O CESE considera, além disso, que os indicadores usados «descrevem» o problema da pobreza e da exclusão social. Perante os desafios que se colocam à coesão social na UE e à consequente modernização do modelo social europeu, é importante que esses indicadores impliquem uma resposta política equilibrada, contemplando uma melhor distribuição dos rendimentos, as políticas de flexigurança correctamente financiadas e geridas no mercado de trabalho e a inclusão activa.
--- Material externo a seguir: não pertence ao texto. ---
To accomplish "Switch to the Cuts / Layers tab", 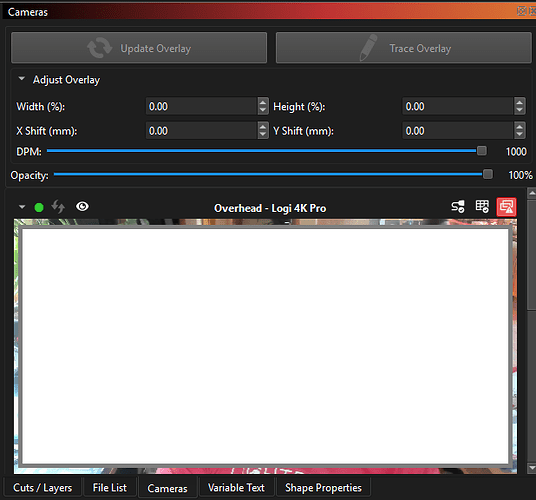I will (x=42, y=488).
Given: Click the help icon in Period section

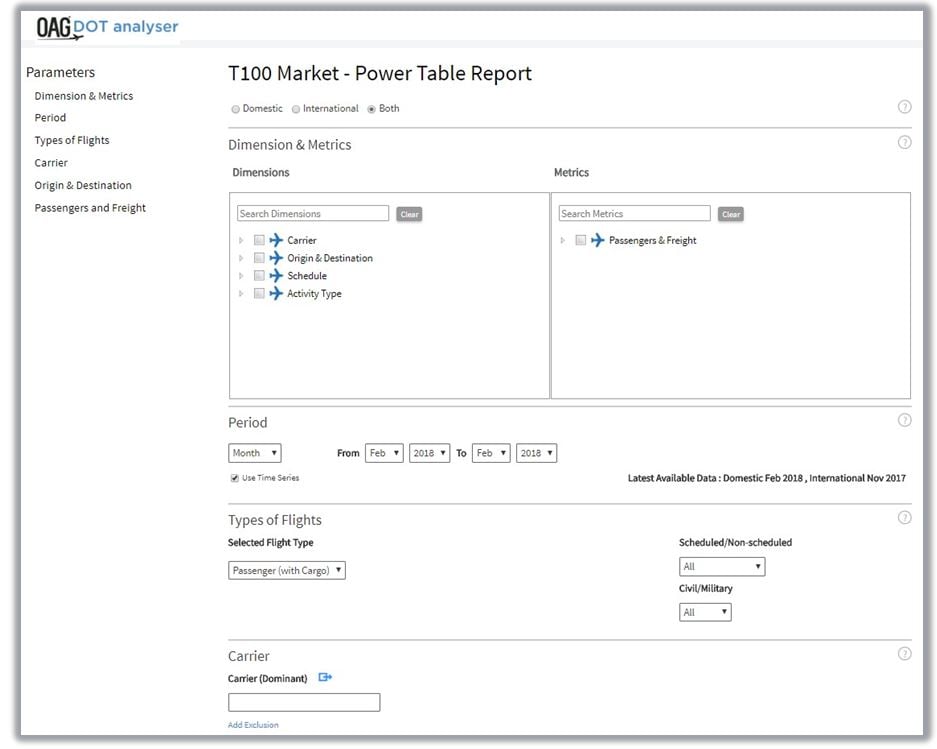Looking at the screenshot, I should (904, 421).
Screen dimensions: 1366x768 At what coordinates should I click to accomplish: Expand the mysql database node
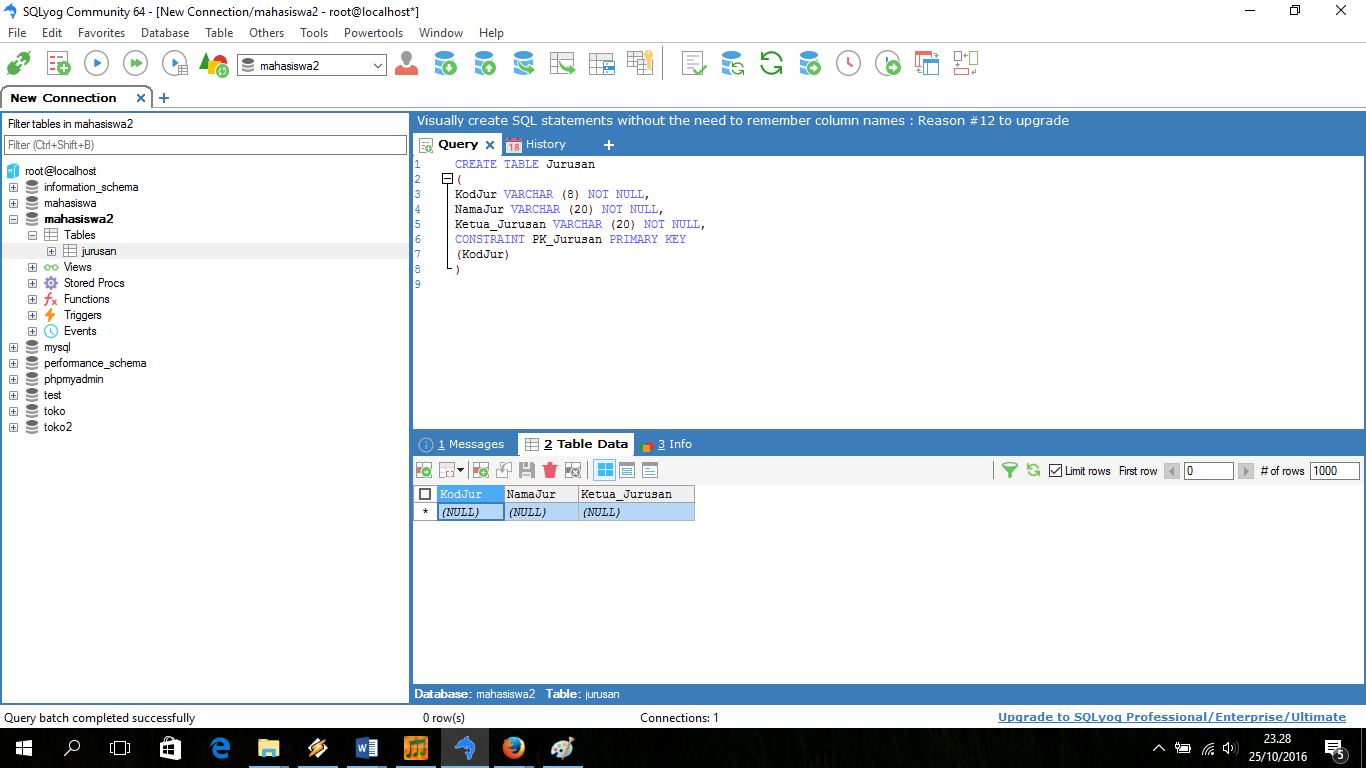14,346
Este «modelo dinâmico» de políticas de emprego e sociais foi sugerido pelo CESE no seu parecer sobre a matéria (8).

4.3

O CESE saúda o facto de a Comissão ter reconhecido que a natureza multifacetada da pobreza e da exclusão social requer medidas adequadas. Na comunicação sobre a Agenda Social Europeia para o período 2005-2010, que visa, entre outros, persuadir os Estados-Membros a consolidar, integrar e racionalizar medidas de combate à pobreza e exclusão social, a Comissão complementou — acertadamente — o indicador de pobreza relativa com o de pobreza persistente (9). Mais tarde, ao propor que a protecção social, cuidados de saúde e cuidados a longo prazo fossem também objecto de uma melhor coordenação, a Comissão chamou a atenção para a necessidade de dar mais ênfase aos «indicadores de privação» (10).

4.4

Tendo em conta o acima exposto, o CESE entende que a decisão sobre o Ano Europeu 2010 deve basear-se em indicadores de pobreza que definam com mais exactidão o nível de privação, as zonas afectadas e a gravidade do problema. Tal aumentaria a sensibilização pública e o apoio às políticas de emprego e de protecção social na esfera nacional e comunitária, dirigidas às pessoas e às comunidades ameaçadas ou afectadas pela pobreza profunda e absoluta (11).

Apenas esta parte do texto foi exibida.